We assess our business primarily on a regional basis due to the impact on our financial performance of the differing characteristics of these regions, particularly with respect to competition, regulation and other factors impacting supply and demand. Our reportable segments are West (including geothermal), Texas, Southeast, North and Other. Our Other segment includes fuel management, our TMG and certain non-region specific natural gas marketing and optimization and other corporate activities. In these segments we have 7,487 MW of capacity in Texas, 7,246 MW in the West, 6,104 MW in the Southeast and 3,350 MW in the North (including Canada). Our Geysers Assets, located in northern California and included in our West segment, produce approximately 725 MW from 15 operating power plants and represent the largest geothermal power generation portfolio in the U.S.

Our Key Financial Performance Drivers

Our Commodity Margin and cash flows from operations are primarily derived from the sale of power and power-related products generated predominantly from our natural gas-fired power plant portfolio. Thus, the spread between natural gas prices and power prices contributes significantly to our financial results and is the primary component of our Commodity Margin. In addition, our plant operating performance and availability are key to our performance.

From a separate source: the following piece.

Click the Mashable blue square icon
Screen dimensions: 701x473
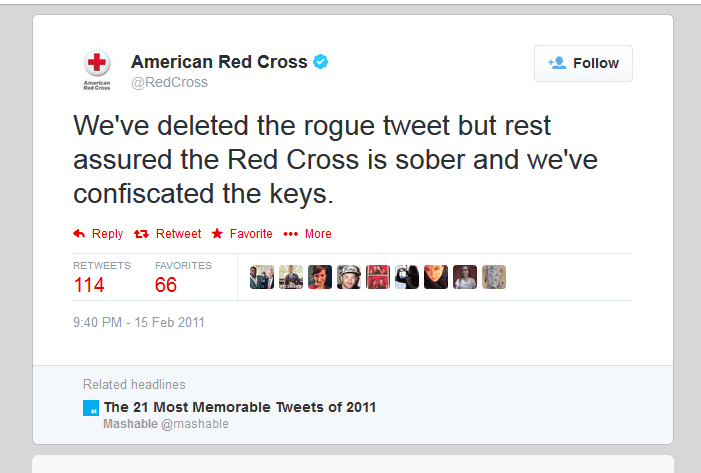pos(91,408)
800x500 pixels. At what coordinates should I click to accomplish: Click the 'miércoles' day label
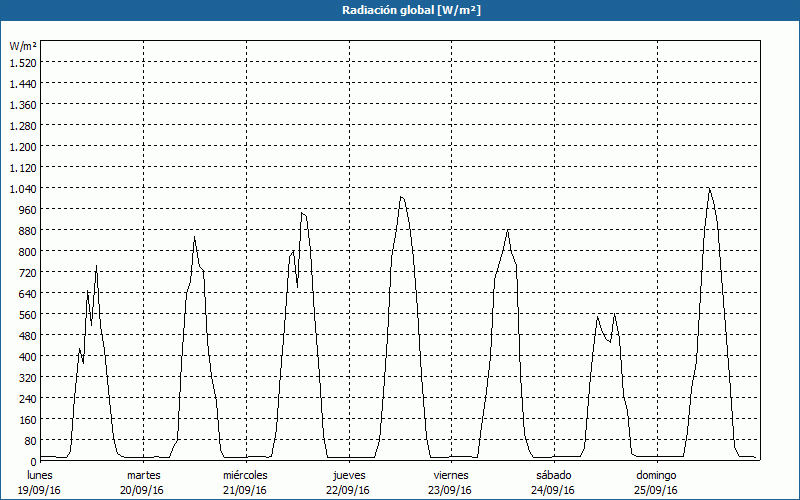pos(245,475)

Natural gas prices and power prices are generally correlated in our two primary markets, the West and Texas, because plants using natural gas-fired technology tend to be the marginal or price-setting generation units in these regions. Holding other factors constant, where natural gas is the price-setting fuel, higher natural gas prices tend to increase our Commodity Margin because our combined-cycle plants are more fuel-efficient than many other older gas-fired technologies and peaking units. Conversely, decreases in natural gas prices tend to decrease our Commodity Margin. However, the positive relationship between natural gas prices and our Commodity Margin may be diminished by the effects of our fixed-price PPAs and where natural gas-fired units are not on the margin as is often the case in off-peak periods or in markets where non-gas-fired capacity can satisfy the majority of the demand. Our Geysers Assets do not consume natural gas, and because there is a direct relationship between power prices and natural gas prices in the West, increases in natural gas prices generally benefit our Geysers Assets.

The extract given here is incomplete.